----- ЦИТИРУЕМЫЙ ФРАГМЕНТ

В 20-е годы он пишет одну книжку за другой, очень быстро и, как кажется, легко. Но если вчитаться, за легкостью стиля, отточенностью фразы, за иронией и экспериментами с формой - мучительные размышления, осознание необходимости сделать, наконец, выбор.
Он не забыл своей большевистской юности, но пришедших к власти большевиков долго принять не мог. Хотя в конце концов смирился, потому что другие показались еще хуже. Разрушенная, искалеченная мировой войной Европа переживала свой закат (первый том «Заката Европы» Освальда Шпенглера вышел в 1918 году), но и Россия виделась ему скорее «во мгле», как Герберту Уэллсу. «Хулио Хуренито» как раз об этом и о том, что случится дальше: Эренбург раньше, чем кто бы то ни было, предсказал появление германского фашизма и Холокост.
Странно, но книга понравилась Ленину. То ли сыграли свою роль сентиментальные воспоминания о восторженном мальчике, увлеченном революцией, то ли он, уже не совсем здоровый к тому времени, не всё понял, а может, наоборот, понял слишком много - кто сейчас это знает. Да и была ли эта история на самом деле или это один из многочисленных мифов?

----------
----- ИСХОДНЫЕ ЗАПИСИ

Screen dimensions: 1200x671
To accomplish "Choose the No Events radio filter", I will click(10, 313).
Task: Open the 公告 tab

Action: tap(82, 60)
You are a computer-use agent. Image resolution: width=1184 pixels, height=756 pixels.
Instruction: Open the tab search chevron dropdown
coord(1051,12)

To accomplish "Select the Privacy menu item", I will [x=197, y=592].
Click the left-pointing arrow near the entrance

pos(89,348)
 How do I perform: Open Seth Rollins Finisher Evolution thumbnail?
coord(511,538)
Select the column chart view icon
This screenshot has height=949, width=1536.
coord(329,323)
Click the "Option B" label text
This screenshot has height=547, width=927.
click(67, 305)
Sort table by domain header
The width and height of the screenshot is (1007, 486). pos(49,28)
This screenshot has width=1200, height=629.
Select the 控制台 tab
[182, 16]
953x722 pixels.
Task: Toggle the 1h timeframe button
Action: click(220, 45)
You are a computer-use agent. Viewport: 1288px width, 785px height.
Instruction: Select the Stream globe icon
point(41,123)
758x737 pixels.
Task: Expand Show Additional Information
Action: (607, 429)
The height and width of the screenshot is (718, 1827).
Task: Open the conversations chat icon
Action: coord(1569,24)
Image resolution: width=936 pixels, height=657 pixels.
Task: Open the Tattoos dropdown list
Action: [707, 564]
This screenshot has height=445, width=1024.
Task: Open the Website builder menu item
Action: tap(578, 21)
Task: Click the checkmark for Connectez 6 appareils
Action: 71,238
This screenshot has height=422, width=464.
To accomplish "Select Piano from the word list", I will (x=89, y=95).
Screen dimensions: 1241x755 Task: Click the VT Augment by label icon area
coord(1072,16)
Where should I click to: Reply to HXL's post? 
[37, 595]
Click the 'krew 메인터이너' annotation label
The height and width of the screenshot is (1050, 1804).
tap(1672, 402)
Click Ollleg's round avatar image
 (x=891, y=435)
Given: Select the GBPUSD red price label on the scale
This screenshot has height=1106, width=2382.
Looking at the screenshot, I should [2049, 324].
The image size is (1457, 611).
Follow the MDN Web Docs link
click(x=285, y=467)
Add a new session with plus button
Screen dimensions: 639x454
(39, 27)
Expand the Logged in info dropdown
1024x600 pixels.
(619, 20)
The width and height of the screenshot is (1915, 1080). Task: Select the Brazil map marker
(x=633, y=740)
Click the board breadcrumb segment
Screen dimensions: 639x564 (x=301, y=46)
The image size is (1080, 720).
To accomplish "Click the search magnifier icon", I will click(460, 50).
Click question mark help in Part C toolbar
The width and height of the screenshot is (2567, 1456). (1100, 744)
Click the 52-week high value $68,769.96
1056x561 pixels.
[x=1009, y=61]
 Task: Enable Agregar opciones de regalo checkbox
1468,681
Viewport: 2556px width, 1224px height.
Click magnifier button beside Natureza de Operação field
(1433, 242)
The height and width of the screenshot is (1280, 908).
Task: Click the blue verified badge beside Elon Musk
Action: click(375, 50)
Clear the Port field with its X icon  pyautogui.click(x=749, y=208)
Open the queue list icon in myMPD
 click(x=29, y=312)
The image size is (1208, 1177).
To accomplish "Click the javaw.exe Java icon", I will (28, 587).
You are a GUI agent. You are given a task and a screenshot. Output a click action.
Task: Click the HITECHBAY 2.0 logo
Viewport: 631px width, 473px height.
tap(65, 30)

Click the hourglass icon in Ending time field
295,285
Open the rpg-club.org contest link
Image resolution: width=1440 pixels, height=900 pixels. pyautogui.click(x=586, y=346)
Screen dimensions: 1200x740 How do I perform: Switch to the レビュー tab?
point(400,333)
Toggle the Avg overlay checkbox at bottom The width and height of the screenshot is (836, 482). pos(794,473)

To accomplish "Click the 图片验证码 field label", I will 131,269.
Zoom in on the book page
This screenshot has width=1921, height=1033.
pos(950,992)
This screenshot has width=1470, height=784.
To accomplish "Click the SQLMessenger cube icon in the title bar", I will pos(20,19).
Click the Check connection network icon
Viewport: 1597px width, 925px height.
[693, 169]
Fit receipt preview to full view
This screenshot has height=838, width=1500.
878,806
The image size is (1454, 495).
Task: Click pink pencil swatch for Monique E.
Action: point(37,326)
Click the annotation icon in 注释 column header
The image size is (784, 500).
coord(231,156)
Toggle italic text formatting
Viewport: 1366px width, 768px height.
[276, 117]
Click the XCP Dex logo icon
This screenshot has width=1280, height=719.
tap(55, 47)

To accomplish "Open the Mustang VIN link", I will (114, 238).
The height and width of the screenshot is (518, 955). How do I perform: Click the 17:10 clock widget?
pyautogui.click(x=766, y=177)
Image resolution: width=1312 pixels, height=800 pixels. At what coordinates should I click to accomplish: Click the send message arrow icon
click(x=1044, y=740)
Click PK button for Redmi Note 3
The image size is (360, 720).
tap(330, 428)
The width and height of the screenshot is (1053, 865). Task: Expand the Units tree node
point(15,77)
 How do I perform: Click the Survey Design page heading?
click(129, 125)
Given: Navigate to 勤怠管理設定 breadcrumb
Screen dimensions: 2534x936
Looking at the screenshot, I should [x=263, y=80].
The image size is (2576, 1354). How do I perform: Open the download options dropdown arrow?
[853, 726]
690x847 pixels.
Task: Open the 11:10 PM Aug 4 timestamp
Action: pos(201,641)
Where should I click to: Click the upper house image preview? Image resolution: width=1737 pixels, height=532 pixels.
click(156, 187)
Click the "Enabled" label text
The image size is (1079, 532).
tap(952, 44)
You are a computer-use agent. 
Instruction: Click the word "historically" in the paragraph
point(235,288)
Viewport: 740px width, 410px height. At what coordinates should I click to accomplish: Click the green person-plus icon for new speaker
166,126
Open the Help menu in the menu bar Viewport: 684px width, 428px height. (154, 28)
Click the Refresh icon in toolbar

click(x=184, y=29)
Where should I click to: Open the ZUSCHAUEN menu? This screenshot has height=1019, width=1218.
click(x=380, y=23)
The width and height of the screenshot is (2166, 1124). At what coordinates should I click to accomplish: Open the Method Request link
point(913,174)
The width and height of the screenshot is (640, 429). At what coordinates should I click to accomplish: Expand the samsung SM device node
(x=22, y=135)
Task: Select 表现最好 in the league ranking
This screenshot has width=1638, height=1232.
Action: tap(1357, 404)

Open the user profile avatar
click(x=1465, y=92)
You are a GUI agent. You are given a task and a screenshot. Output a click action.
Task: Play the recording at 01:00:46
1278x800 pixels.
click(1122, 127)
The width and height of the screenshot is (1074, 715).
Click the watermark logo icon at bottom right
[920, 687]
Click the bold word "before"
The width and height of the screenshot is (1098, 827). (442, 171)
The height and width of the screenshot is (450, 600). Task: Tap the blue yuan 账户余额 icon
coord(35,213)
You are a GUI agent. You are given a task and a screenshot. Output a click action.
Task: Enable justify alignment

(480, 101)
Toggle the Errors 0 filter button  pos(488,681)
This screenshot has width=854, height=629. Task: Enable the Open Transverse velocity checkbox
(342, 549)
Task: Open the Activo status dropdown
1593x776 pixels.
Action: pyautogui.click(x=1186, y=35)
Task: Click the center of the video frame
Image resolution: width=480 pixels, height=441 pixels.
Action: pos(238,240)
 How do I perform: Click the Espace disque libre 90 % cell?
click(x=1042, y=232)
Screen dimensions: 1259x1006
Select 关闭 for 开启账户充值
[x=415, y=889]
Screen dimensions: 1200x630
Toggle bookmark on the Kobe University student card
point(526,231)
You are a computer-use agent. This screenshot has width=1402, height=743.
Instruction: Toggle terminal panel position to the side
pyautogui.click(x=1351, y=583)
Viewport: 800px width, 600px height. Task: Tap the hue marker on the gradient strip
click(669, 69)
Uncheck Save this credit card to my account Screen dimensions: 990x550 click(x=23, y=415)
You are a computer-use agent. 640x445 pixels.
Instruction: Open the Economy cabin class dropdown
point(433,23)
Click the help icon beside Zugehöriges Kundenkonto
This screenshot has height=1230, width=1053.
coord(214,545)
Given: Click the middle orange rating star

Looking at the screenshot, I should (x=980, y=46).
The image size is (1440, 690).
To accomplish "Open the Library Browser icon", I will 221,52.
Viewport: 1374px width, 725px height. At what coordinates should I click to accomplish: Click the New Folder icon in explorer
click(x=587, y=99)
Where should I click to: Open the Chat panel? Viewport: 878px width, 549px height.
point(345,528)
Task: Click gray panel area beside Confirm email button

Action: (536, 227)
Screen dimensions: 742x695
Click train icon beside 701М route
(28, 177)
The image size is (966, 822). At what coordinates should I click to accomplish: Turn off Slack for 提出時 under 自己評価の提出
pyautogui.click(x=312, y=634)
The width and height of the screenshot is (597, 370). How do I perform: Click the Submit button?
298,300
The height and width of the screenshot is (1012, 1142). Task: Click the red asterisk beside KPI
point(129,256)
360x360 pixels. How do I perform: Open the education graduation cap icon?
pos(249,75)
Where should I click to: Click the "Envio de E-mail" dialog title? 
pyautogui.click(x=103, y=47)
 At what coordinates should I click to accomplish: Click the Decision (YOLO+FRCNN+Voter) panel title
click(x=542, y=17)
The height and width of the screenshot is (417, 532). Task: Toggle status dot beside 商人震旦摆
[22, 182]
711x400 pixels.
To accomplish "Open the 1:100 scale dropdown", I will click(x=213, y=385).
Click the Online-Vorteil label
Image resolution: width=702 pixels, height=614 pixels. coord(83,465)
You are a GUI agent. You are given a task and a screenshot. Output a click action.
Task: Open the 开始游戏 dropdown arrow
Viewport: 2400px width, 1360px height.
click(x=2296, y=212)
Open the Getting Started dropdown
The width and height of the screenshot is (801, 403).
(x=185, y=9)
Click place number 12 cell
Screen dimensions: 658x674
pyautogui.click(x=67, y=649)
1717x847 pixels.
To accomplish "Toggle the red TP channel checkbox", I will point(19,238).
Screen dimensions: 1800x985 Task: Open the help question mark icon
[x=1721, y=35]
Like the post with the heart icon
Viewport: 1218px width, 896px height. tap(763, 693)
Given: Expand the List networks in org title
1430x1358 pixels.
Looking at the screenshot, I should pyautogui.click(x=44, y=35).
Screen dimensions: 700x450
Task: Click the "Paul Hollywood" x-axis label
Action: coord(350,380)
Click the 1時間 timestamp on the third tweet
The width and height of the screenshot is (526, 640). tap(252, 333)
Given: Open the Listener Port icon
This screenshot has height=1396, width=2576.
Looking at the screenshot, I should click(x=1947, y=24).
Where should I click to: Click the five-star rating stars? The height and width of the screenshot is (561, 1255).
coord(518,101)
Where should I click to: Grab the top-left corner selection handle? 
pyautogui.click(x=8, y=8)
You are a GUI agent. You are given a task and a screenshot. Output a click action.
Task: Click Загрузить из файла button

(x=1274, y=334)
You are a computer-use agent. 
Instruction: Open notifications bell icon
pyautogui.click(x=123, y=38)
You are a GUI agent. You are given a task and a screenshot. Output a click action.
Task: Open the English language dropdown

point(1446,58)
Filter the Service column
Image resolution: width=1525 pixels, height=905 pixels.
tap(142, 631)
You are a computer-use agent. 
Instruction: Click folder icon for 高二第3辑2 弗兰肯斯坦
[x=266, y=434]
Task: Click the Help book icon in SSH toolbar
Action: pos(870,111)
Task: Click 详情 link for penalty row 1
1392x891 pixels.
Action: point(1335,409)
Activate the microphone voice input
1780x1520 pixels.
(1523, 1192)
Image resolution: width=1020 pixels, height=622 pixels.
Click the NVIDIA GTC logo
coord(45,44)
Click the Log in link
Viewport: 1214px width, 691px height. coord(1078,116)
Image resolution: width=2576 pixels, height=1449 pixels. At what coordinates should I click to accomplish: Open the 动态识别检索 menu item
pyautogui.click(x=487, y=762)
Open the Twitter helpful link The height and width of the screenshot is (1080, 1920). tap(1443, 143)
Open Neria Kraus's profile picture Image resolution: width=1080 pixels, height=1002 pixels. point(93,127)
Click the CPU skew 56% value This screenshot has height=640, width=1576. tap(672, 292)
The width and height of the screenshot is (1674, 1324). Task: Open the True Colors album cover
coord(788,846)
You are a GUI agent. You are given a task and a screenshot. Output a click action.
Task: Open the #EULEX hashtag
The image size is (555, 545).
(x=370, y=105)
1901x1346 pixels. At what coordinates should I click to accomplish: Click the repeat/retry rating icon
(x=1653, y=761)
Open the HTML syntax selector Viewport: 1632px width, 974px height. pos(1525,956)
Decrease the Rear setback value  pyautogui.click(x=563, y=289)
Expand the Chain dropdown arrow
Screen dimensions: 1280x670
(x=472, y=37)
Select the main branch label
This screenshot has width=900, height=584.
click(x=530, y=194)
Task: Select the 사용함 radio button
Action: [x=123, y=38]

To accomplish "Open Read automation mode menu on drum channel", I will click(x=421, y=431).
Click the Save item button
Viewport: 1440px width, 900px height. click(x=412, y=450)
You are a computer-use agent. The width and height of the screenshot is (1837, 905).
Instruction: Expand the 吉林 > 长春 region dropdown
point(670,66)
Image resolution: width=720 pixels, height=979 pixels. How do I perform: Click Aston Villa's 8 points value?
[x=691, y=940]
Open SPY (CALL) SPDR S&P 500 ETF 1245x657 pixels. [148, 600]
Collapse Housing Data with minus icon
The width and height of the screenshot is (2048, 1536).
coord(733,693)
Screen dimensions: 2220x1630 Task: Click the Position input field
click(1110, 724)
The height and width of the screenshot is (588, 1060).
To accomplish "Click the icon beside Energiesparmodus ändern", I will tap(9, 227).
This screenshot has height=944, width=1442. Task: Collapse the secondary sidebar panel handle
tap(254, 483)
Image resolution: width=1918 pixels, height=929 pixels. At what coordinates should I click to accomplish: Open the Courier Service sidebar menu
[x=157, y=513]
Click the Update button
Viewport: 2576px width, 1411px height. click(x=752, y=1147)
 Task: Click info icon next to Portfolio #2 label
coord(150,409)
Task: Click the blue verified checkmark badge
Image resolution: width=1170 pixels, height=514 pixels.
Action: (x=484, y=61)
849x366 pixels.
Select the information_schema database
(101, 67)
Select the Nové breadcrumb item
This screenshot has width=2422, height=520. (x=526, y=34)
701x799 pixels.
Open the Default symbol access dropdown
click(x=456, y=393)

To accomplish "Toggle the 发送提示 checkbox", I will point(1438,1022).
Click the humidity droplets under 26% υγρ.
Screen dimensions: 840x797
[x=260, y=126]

----------

- ЗАДАНИЯ К РАБОТЕ:
**1.** В каком году, согласно фрагменту об Эренбурге, вышел первый том «Заката Европы» Освальда Шпенглера?
**2.** Процитируйте фрагмент об Эренбурге дословно от слов «Странно, но книга» до слов «из многочисленных мифов?».

- ОТВЕТЫ К УПРАЖНЕНИЮ:
**1.** В 1918 году.

**2.**
Странно, но книга понравилась Ленину. То ли сыграли свою роль сентиментальные воспоминания о восторженном мальчике, увлеченном революцией, то ли он, уже не совсем здоровый к тому времени, не всё понял, а может, наоборот, понял слишком много - кто сейчас это знает. Да и была ли эта история на самом деле или это один из многочисленных мифов?